### Assigned task
From the following material, work out how many lines include the string "computer"; respond with the number only.
Information provided Block Start
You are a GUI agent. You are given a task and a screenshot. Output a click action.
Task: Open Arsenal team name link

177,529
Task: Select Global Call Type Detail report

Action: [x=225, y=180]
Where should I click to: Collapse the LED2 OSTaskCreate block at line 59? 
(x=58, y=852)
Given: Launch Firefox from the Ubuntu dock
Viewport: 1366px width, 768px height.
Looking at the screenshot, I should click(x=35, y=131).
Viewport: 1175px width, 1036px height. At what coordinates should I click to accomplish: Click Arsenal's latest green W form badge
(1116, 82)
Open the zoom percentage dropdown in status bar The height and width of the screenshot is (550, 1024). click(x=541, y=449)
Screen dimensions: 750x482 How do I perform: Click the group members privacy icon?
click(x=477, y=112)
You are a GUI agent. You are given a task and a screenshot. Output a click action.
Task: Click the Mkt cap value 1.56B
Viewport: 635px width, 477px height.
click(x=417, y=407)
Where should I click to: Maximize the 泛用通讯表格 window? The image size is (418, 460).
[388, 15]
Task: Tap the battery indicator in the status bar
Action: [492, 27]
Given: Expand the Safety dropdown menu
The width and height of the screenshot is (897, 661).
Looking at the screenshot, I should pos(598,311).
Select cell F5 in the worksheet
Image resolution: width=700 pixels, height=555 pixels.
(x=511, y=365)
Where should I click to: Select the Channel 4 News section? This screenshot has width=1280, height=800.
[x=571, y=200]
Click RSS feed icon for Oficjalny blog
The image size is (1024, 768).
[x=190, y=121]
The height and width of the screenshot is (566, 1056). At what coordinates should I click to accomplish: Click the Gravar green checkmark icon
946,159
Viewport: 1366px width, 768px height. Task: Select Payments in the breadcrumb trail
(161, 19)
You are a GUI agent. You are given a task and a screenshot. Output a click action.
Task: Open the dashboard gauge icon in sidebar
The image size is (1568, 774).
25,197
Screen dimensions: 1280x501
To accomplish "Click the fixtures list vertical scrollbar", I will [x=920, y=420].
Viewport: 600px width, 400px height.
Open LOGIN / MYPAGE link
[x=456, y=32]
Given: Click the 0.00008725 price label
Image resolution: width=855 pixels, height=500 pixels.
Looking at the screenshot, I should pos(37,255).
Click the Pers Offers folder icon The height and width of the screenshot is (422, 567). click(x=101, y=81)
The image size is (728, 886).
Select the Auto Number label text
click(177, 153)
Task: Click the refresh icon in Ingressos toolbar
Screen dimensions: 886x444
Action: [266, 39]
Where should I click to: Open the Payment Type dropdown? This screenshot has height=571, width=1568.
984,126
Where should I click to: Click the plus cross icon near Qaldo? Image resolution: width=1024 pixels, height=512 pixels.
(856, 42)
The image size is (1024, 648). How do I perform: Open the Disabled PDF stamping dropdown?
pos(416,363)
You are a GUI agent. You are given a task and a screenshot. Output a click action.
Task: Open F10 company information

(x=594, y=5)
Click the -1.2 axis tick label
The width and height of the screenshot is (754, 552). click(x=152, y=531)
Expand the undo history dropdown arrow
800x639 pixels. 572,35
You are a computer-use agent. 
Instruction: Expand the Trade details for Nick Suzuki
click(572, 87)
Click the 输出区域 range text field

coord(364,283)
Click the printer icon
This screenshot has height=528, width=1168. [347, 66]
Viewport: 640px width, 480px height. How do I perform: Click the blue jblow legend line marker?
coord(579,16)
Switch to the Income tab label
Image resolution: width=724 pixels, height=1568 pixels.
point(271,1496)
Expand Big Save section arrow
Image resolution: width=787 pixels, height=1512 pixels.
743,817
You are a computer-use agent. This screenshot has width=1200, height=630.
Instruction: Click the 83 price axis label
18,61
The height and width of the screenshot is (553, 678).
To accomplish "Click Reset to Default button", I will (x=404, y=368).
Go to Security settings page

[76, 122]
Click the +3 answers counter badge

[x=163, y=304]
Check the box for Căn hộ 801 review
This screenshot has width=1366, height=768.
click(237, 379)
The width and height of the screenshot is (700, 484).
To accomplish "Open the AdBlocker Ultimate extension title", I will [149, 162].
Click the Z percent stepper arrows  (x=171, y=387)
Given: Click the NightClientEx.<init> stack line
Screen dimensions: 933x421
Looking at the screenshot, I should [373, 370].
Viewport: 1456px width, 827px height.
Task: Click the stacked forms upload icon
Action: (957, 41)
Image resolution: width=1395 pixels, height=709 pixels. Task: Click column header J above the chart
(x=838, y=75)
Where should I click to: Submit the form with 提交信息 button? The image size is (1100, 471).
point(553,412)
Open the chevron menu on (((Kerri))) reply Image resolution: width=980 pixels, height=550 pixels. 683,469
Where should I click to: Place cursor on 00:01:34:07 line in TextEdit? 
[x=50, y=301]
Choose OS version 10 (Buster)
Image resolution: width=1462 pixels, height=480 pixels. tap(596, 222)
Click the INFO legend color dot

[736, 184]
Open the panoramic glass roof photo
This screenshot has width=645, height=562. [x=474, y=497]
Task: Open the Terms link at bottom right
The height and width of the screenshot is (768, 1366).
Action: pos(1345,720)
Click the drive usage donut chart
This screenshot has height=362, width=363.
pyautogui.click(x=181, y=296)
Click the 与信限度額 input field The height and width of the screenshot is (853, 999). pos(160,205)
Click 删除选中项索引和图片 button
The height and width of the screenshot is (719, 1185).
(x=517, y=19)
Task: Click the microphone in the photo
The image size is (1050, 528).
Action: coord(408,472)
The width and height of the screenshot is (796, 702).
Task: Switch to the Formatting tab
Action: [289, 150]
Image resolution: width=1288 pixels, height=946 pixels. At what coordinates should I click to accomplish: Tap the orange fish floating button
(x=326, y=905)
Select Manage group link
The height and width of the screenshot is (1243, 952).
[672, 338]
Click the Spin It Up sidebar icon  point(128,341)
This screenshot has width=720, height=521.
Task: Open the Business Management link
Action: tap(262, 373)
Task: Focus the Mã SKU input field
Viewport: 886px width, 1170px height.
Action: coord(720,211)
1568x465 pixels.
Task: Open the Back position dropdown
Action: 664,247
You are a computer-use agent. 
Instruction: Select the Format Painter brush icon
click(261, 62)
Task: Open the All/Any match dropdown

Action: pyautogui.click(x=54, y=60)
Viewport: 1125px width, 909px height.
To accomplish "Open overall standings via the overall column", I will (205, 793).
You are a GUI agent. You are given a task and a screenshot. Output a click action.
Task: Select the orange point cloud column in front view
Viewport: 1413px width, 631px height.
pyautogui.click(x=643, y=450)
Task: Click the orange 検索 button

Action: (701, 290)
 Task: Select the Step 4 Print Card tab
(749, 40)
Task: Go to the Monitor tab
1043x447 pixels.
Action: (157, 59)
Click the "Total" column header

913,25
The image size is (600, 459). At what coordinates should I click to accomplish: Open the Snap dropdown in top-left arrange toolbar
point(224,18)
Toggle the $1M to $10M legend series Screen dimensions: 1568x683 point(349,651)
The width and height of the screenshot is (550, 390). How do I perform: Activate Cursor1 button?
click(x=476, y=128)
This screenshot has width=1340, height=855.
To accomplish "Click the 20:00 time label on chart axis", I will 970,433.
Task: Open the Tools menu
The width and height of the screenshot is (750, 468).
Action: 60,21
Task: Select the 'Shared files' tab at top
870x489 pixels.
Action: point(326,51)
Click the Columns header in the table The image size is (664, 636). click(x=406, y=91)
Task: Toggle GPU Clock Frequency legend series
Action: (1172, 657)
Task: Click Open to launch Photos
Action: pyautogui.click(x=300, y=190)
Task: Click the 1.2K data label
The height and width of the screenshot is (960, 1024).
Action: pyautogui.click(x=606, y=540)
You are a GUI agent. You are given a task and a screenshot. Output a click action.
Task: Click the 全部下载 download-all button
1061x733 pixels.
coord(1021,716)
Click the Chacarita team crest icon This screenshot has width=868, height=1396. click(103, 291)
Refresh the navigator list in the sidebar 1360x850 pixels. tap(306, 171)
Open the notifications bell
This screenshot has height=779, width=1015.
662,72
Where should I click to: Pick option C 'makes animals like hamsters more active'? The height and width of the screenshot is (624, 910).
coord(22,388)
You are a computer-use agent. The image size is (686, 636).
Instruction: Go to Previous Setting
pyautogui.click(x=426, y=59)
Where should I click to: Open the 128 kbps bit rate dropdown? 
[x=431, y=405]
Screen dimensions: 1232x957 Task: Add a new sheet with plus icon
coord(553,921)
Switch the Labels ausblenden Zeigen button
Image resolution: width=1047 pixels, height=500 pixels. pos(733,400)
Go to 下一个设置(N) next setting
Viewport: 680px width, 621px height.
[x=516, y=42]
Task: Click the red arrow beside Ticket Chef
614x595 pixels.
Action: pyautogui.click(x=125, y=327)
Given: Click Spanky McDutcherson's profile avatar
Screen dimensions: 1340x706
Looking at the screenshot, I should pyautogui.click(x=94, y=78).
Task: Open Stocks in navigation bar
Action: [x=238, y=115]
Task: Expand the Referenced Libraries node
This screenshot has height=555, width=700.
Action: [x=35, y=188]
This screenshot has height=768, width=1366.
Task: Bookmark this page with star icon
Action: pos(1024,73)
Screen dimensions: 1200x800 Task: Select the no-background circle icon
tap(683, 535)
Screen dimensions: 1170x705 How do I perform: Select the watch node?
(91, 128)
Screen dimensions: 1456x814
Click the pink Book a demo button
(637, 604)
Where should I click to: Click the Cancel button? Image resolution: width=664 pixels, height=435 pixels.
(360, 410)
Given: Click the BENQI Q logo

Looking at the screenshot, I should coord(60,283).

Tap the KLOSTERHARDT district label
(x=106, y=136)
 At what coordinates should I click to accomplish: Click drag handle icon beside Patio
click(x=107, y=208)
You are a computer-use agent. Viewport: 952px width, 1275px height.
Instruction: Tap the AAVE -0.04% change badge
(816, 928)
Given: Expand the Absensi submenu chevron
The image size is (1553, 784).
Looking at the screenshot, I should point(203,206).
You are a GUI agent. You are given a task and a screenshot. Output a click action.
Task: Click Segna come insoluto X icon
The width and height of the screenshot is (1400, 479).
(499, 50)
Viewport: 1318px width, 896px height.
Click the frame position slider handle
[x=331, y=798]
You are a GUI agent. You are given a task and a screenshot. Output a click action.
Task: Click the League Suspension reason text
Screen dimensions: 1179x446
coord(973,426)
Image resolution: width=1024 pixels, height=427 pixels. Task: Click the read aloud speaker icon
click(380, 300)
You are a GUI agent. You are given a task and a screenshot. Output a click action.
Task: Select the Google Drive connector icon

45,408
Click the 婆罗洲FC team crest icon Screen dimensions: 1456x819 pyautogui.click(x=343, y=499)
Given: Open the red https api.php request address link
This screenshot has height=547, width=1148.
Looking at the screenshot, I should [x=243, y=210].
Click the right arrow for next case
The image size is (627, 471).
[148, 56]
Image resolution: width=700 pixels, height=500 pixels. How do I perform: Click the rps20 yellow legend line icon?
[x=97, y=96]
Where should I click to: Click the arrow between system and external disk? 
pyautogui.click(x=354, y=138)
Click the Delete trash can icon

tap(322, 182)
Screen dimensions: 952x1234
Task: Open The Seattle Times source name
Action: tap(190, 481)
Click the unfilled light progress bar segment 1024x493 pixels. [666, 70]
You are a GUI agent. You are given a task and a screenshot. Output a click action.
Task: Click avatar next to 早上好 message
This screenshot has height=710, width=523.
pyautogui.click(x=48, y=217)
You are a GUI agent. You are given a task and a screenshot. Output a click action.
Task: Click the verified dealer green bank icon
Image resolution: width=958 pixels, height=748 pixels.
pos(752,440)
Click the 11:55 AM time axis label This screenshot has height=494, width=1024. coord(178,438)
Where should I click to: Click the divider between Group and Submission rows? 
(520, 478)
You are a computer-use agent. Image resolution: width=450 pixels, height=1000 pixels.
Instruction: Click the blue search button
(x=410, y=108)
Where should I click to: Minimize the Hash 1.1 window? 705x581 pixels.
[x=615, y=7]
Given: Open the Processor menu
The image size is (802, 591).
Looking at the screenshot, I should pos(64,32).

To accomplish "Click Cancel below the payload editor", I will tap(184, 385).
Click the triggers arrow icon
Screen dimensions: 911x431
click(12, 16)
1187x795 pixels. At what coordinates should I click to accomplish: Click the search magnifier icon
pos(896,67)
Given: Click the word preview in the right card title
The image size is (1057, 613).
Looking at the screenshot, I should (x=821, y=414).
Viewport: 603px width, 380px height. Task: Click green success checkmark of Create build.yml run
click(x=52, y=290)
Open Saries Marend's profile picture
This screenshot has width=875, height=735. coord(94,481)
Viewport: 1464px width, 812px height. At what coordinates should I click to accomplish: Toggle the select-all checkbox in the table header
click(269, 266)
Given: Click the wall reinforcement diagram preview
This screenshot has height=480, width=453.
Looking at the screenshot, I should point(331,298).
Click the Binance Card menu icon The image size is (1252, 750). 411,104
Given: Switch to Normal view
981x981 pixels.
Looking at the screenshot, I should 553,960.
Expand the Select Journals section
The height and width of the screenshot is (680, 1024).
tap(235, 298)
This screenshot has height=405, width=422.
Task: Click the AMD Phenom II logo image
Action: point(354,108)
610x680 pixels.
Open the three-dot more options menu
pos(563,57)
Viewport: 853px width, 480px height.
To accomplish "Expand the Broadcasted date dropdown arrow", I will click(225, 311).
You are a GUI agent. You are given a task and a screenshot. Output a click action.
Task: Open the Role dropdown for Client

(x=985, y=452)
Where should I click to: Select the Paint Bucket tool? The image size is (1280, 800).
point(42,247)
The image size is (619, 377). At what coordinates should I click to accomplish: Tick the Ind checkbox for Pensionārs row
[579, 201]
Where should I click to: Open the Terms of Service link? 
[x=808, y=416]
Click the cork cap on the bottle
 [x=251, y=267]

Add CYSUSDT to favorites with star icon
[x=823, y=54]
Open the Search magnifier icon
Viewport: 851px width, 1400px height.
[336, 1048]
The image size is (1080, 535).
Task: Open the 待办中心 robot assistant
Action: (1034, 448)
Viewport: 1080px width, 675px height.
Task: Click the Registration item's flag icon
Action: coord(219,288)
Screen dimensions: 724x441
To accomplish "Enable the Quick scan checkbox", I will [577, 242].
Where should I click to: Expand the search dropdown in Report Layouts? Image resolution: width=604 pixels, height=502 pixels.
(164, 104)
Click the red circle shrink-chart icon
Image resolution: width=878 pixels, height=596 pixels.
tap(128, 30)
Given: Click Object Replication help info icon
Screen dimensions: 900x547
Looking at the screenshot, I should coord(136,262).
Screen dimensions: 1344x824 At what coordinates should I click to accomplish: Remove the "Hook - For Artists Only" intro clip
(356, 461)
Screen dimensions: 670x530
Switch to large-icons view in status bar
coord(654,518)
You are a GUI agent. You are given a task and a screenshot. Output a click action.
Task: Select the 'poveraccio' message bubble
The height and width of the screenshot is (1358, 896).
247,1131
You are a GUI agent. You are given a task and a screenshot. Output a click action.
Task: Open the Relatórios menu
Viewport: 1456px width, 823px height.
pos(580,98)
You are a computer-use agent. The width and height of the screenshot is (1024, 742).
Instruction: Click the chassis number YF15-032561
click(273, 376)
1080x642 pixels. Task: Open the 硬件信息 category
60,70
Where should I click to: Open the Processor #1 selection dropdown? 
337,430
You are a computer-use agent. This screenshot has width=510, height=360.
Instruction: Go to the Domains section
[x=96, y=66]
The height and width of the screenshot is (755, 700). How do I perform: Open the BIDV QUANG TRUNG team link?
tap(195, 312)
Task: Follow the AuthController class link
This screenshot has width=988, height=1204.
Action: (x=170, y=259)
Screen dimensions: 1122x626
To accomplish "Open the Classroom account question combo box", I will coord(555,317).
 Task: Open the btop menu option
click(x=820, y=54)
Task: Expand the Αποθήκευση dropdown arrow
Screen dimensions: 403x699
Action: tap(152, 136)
Information provided Block End
### Answer below
8